A Justiça de Santa Catarina condenou uma escola particular a pagar indenização por danos morais após negar a matrícula de uma criança com Transtorno do Espectro Autista (TEA). A decisão, proferida pela 1ª Vara da comarca de Barra Velha, no Litoral Norte, reconheceu que a recusa foi discriminatória e violou a legislação de inclusão, além de causar sofrimento à família.
A instituição de ensino alegou falta de estrutura para atender o aluno e solicitou documentação médica detalhada antes de decidir sobre a matrícula. No entanto, a sentença destacou que a escola não tomou nenhuma medida para viabilizar a inclusão da criança e optou por afastar sua responsabilidade, em vez de buscar adaptações necessárias.

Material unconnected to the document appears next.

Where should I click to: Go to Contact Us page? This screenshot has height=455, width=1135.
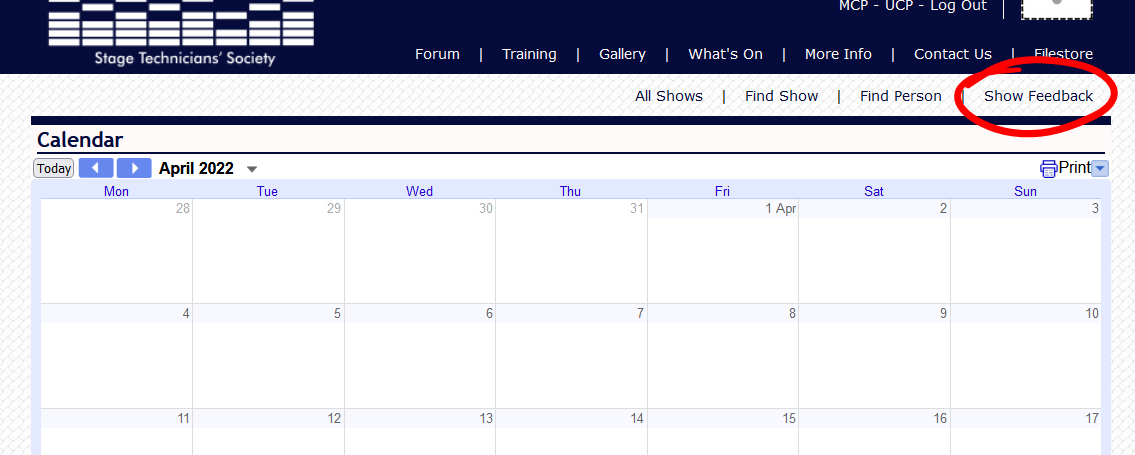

A legislação brasileira assegura o direito à educação inclusiva para pessoas com deficiência. A Lei Brasileira de Inclusão (Lei nº 13.146/2015) e a Política Nacional de Proteção dos Direitos da Pessoa com Transtorno do Espectro Autista (Lei nº 12.764/2012) determinam que escolas devem garantir suporte adequado e proíbem cobranças extras ou exigências médicas indevidas para a matrícula.

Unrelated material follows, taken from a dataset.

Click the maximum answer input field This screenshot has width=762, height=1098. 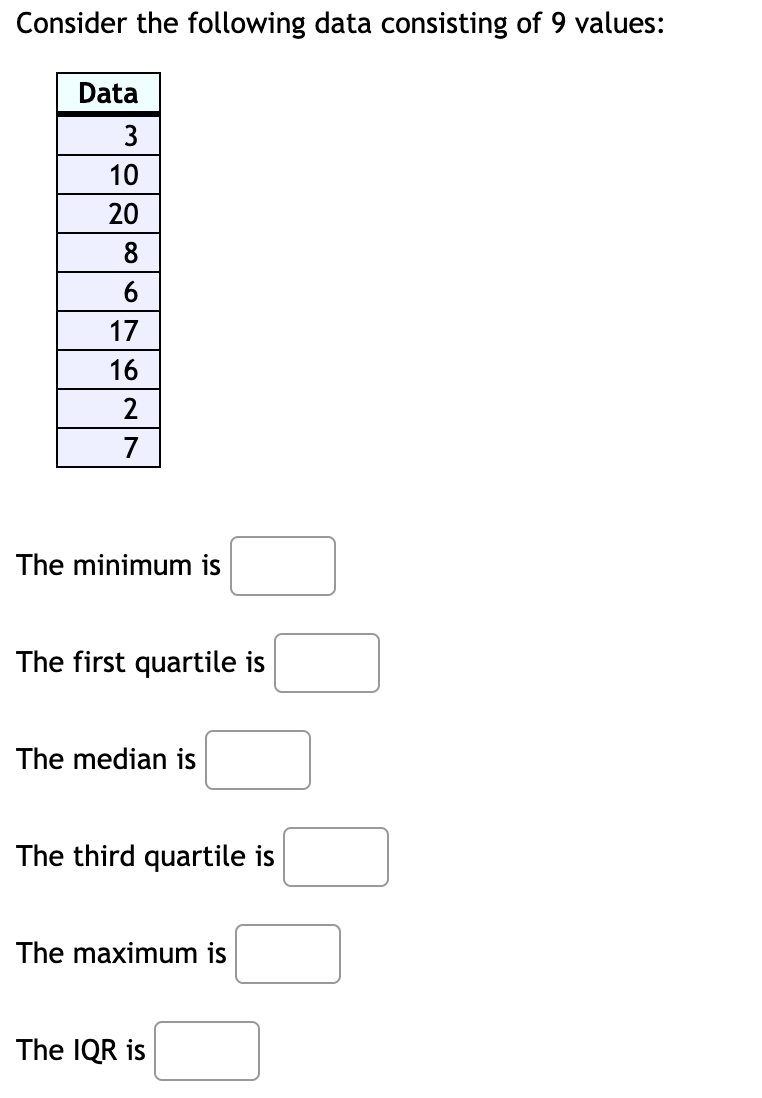click(288, 954)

Na decisão, o magistrado destacou que “a recusa em matricular um aluno com TEA, sob o argumento de inviabilidade de inclusão, configura um ato discriminatório grave, que causa sofrimento e prejuízos não apenas à criança, mas a toda a sua família.”
A escola foi condenada a pagar R$ 67.200,00 a título de indenização, considerando o impacto emocional e psicológico sofrido pela criança e seus pais. O valor também tem caráter pedagógico, para desestimular práticas excludentes no ambiente escolar. O processo tramita sob segredo de justiça, e cabe recurso da decisão ao Tribunal de Justiça.